**PROBLEM TO WORK ON:** Scan the entries below for the string "agent" and copy every line where it turns up.

(Extracted data entries)
- - -

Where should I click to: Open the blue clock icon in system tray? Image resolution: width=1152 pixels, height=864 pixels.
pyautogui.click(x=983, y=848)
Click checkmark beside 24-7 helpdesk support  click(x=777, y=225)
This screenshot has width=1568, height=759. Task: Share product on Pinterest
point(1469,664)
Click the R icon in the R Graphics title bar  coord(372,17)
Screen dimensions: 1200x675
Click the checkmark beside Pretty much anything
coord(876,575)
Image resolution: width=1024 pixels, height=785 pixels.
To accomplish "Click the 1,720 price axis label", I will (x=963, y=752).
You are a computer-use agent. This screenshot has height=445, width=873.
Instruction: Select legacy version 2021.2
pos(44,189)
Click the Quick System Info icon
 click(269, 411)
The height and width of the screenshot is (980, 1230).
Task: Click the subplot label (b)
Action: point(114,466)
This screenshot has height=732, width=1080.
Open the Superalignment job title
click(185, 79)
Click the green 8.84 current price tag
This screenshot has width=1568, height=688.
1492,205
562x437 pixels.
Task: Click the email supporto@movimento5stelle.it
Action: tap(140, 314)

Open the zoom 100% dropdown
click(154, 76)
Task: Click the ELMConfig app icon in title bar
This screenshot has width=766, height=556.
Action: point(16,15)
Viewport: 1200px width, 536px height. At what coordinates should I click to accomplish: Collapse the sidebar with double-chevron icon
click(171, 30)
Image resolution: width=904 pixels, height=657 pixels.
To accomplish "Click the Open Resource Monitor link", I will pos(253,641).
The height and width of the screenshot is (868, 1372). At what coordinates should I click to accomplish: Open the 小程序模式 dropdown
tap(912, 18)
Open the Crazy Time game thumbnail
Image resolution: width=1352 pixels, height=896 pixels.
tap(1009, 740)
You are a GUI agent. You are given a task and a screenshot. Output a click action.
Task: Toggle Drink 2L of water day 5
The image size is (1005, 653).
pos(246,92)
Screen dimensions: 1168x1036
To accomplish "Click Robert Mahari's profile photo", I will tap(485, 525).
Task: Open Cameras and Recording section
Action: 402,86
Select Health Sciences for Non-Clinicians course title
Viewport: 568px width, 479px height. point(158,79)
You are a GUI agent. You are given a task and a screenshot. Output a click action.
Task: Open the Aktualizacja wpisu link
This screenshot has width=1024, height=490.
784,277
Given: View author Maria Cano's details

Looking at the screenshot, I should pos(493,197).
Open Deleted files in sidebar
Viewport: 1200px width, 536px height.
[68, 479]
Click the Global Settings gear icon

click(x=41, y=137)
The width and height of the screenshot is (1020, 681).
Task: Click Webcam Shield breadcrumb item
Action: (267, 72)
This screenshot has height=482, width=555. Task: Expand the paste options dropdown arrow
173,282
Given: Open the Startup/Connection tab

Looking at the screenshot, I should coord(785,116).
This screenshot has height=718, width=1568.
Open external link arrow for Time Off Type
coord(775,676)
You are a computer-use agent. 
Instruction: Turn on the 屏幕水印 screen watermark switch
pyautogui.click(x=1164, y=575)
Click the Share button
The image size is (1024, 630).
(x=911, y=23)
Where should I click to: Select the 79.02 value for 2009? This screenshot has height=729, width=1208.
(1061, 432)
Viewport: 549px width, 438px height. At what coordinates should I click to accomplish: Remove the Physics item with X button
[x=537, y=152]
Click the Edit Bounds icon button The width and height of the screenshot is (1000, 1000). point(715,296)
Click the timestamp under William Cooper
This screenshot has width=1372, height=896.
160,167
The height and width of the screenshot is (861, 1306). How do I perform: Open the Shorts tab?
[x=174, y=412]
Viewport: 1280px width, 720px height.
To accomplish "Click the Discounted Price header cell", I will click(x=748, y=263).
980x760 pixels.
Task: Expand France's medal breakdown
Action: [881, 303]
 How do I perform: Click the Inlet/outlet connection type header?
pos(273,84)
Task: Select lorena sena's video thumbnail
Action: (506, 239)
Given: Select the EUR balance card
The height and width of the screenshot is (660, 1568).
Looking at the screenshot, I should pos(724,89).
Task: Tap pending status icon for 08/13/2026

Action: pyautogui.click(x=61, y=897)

- - -

**ANSWER BOX:**
You are a computer-use agent. This screenshot has height=445, width=873.
You are a GUI agent. You are given a task and a screenshot. Output a click action.
You are a GUI agent. You are given a task and a screenshot. Output a click action.
You are a computer-use agent. 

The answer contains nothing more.